Мое ворчание прервал телефонный звонок. Я снял трубку.

– Алло? – послышался голос Элен.

– Бюро Эротических Находок слушает.

Она рассмеялась:

– А! Уже получили?

– Держу в руках. За этим вы мне и звоните?

Элен снова стала серьезной:

– Нет. Из-за Роже Заваттера. Вы были правы, ну, насчет денег.

– Понял. Ему надоело вкалывать задаром, так?

– Он не признался прямо, но смысл именно такой. Ему нужно уехать в провинцию...

– К постели престарелой родственницы?

– Да.

– Вот олух! Я как раз получил деньги, но ему не придется их увидеть. Итак, он бросил следить за Баду?

– Он утверждает, что это бессмысленное занятие. Парень вышел из Национального архива, где провел полдня, и спокойно вернулся домой.

– Ну что ж, я счастлив, что наш вероломный друг завершил свои труды. Ладно. Сам займусь всем этим. Все?

– Да.

– Что ж, счастливо, дорогая.

– Не многовато ли дорогих, – съязвила Элен.

– И не маловата ли зарплата, – поддержал я, – Все верно.

И повесил трубку.

Надев пижаму и с трубкой в зубах, я подвел счета. 50 тысяч купюрами и 50 тысяч чеком, получается 100 тысяч. Первые изъяты с еще не остывшего тела Кабироля, Второй выписан госпожой Жакье.

Пятьдесят тысяч, пожалуй, многовато за посредничество. Тут было еще кое-что. А именно то, что госпожа Жакье по-прежнему считала меня любовником своей дочери и, по ее мнению, на улицу Ториньи я явился только поторговаться о плате за разрыв. Она желала меня купить. Недорого, но в конечном счете, лиха беда начало.

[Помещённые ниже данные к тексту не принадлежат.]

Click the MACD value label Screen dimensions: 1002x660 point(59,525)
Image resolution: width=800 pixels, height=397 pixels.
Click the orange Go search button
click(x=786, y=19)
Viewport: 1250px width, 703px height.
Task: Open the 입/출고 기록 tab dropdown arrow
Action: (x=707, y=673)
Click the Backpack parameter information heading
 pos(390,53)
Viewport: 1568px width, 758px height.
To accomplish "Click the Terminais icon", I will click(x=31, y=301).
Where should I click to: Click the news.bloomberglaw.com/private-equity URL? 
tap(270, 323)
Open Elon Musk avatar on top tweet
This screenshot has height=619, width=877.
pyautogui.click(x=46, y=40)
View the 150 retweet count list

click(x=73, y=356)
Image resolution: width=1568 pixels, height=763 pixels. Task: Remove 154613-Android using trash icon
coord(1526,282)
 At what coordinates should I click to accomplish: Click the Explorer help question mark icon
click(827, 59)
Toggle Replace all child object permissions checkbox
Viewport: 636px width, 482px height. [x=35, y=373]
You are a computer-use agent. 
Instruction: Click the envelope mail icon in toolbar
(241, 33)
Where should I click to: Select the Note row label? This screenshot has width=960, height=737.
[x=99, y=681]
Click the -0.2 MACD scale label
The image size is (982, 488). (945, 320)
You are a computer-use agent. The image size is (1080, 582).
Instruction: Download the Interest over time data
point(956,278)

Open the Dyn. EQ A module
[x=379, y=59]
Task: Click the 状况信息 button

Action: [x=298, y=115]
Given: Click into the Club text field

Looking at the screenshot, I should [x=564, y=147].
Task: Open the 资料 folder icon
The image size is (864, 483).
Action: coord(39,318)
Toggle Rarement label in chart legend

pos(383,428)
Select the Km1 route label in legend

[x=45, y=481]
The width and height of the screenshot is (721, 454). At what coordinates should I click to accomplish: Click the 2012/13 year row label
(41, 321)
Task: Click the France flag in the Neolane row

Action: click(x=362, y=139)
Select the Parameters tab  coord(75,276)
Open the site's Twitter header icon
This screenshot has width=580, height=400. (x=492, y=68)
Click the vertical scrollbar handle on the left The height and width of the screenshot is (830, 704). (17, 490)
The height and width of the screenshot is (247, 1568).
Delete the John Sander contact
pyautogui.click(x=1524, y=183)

Чудесно. Мне слишком не хватало денег. Я не мог себе позволить деликатничать и оскорбляться. Предполагается, что меня можно купить? Меня можно купить. Сговорчивый ты, Нестор. И пришлите задаток, чтобы я тоже мог прикупить себе кое-что из белья, рубашки или шелковые кальсоны. Если верить этикетке, выловленной мной со дна розового пакета, такие штучки дорого стоят. 5 415 франков! Невозможно! Я прочитал не ту цифру. Да, цена оказалась ниже. Ниже на этикетке и по шкале ценностей. Ровно 2000 монет, что тоже не мало. 5. 4, это была дата покупки: 5 апреля. А 15 – номер продавщицы.

Еще несколько секунд я вертел трусики в руках, потом, усталый и в плохом настроении, сунул их в пакет, пакет в ящик, а свое тело – под одеяло.